Für Neil Young ist die Band Crazy Horse ein „Poncho, der mich wärmt“, hat der alte Rocker gerade in einem Interview gesagt.

Was lustig klingen mag, ist von Young ziemlich treffend formuliert, denn das Vertrauensverhältnis, das der Rocker zu seiner bewährten Backing Band hat, dürfte einzigartig sein. Seit gut einem halben Jahrhundert haben Crazy Horse, benannt nach dem berühmten Indianerhäuptling, immer wieder mit Neil Young gearbeitet: Auf elf Studio-Alben, diversen Liveplatten und zahlreichen Tourneen gingen sie ihm zur Hand.

Kennengelernt haben sie sich in den Sechzigern in L.A. bei diversen Sessions, als sie noch The Rockets hießen und Neil Young noch mit Buffalo Springfield unterwegs war. Auf seinem zweiten, 1969 veröffentlichten, Soloalbum „Everybody Knows This Is Nowhere“ waren Crazy Horse dann mit Young im Studio, um gemeinsam Klassiker wie „Down By The River“ oder „Cinnamon Girl“ einzuspielen und einen Sound zu entwickeln, von dem auch Young sagt, dass er einzigartig sei. Die einzigen beständigen Crazy-Horse-Mitglieder, die stets am Start waren, wenn Neil Young anrief, sind Billy Talbot (Bass) und Ralph Molina (Schlagzeug). Frank „Poncho“ Dampedro (Gitarre) hat sich zuletzt in den Ruhestand nach Hawaii verabschiedet. Dafür steht Nils Lofgren (Gitarre) zur Verfügung, wenn er nicht gerade mit Bruce Springsteen unterwegs ist.

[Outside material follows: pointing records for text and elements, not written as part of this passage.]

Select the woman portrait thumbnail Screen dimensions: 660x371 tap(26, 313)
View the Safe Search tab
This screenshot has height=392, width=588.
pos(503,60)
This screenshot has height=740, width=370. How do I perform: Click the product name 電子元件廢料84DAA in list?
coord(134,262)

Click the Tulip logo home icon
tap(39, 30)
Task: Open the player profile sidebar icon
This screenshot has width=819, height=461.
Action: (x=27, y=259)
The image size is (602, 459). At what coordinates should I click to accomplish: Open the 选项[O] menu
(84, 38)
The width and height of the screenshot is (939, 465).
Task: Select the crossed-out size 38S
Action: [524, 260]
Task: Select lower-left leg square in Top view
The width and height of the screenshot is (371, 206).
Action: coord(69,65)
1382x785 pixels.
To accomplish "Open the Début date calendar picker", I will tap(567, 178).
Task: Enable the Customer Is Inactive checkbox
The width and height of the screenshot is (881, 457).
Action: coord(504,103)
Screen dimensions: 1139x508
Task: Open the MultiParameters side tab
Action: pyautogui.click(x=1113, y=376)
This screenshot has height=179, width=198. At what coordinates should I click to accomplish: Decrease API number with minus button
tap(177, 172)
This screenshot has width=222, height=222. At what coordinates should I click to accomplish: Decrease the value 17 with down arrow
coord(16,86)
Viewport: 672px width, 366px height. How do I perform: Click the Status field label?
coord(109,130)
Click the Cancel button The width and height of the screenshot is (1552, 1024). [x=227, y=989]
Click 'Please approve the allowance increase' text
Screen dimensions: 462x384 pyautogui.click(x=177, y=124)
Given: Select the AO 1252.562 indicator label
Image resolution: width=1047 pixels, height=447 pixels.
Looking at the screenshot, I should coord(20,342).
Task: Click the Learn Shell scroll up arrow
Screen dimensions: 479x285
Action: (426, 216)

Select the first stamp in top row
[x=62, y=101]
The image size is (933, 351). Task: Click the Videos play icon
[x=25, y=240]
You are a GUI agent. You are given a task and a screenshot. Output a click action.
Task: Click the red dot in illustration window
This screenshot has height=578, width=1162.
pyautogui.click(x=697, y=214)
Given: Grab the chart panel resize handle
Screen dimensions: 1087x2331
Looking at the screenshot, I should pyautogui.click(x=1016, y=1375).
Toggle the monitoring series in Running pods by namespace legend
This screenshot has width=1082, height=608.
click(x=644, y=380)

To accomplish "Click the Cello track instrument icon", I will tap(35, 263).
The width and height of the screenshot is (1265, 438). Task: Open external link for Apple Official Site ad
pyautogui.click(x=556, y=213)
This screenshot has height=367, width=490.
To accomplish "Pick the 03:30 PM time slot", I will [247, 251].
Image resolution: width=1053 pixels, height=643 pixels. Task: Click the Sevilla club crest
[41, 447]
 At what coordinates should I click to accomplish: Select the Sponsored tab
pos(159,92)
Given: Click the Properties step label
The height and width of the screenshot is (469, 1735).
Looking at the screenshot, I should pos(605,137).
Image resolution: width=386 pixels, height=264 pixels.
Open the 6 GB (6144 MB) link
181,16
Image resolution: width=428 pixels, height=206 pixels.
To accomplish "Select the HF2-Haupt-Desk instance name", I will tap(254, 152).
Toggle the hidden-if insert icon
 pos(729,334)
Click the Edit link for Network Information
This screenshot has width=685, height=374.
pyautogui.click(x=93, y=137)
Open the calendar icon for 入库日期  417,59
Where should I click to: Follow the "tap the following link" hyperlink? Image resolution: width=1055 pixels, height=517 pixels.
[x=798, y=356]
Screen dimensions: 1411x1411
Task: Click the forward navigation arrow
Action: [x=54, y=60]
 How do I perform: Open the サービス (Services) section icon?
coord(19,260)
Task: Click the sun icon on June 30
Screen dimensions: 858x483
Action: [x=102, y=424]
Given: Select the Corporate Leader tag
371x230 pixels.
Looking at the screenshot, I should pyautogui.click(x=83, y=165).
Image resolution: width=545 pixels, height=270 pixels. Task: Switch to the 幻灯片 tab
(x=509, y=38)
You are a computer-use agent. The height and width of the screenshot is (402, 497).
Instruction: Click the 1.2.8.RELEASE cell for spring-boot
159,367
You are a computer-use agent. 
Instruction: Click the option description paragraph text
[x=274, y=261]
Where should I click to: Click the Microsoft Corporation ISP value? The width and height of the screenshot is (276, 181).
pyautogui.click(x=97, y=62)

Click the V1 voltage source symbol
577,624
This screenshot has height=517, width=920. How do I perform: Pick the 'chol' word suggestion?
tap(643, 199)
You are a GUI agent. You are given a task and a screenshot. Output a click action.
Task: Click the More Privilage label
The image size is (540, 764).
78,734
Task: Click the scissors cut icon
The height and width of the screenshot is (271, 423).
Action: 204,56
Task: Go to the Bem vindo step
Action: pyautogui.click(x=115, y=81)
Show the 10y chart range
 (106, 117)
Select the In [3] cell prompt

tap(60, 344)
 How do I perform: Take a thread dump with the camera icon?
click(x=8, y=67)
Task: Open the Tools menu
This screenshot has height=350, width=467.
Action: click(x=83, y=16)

In den vergangenen Jahrzehnten unterstützten diese Musiker Young auf Alben wie „After The Goldrush“, „Tonight’s The Night“ oder „Rust Never Sleeps“. Herausfordernd war für die Crazy-Horse-Musiker allerdings immer wieder die Unberechenbarkeit von Neil Young, der gerne spontan anruft, aber sich manchmal jahrelang gar nicht meldet. Mit den Jahren lernten sie damit umzugehen, spielten eigene Alben ein und arbeiteten mit anderen Musikern. Sieben Jahre ließ Young sie bis zum aktuellen gemeinsamen Album „Colorado“ warten. Und wieder war er begeistert: „Crazy Horse spielen ganz einfach, ihr Sound ist schnörkellos. Es macht mich locker, mit Ralph, Billy und Nils zu musizieren Was mir wiederum mehr Raum lässt, um mich auszudrücken.“ Angeblich soll im nächsten Jahr eine gemeinsame Tournee anstehen. Vermutlich warten Crazy Horse schon auf den Anruf.